🤖 AI Summary
This work proposes a rotation-invariant shape descriptor that overcomes the limitations of traditional PCA, which relies solely on second-order covariance and is thus restricted to modeling ellipsoidal structures while lacking higher-order rotational invariants. By leveraging higher-order central moment tensors and a polynomial–Gaussian mixture formulation, the method constructs rotation-invariant features of arbitrary order, enabling high-fidelity, decodable shape representations beyond the second-order constraint. The approach eliminates the need for explicit alignment or computationally expensive rotational optimization, making it directly applicable to molecular conformation analysis, 2D/3D object recognition, and efficient shape similarity measurement.
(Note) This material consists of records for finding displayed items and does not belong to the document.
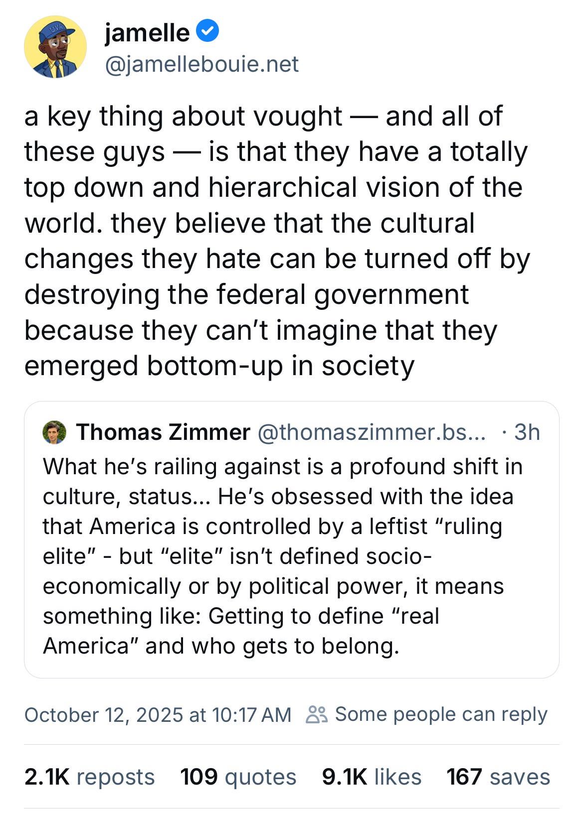Click the empty bottom margin of the quote card

click(x=291, y=668)
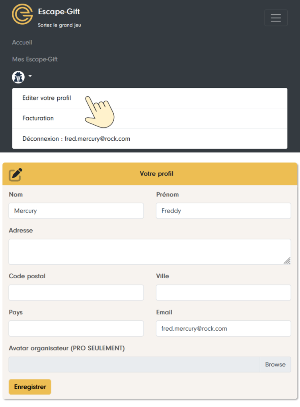Open the hamburger navigation menu

pos(276,18)
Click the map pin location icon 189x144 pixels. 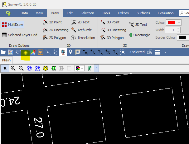pos(70,52)
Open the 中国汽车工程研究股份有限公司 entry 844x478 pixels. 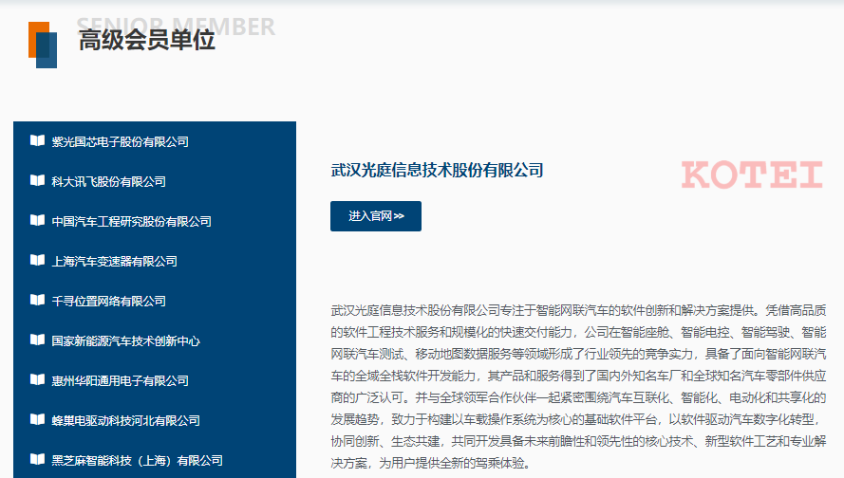(x=131, y=222)
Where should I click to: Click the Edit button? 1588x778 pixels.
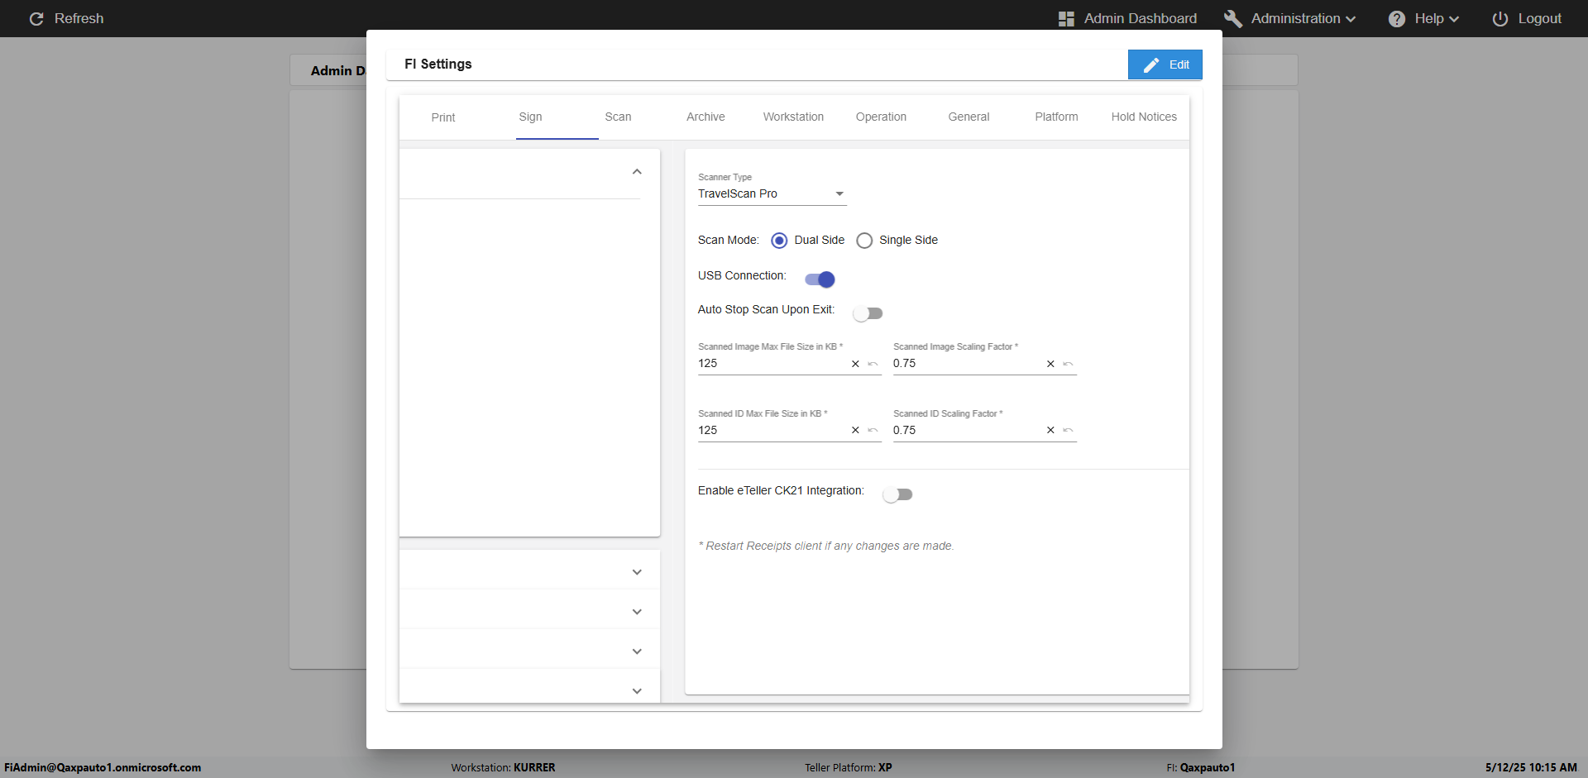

It achieves a significant enhancement in representational capacity while maintaining computational efficiency.
📝 Abstract
PCA can be used for rotation invariant features, describing a shape with its $p_{ab}=E[(x_i-E[x_a])(x_b-E[x_b])]$ covariance matrix approximating shape by ellipsoid, allowing for rotation invariants like its traces of powers. However, real shapes are usually much more complicated, hence there is proposed its extension to e.g. $p_{abc}=E[(x_a-E[x_a])(x_b-E[x_b])(x_c-E[x_c])]$ order-3 or higher tensors describing central moments, or polynomial times Gaussian allowing decodable shape descriptors of arbitrarily high accuracy, and their analogous rotation invariants. Its practical applications could be rotation-invariant features to include shape modulo rotation e.g. for molecular shape descriptors, or for up to rotation object recognition in 2D images/3D scans, or shape similarity metric allowing their inexpensive comparison (modulo rotation) without costly optimization over rotations.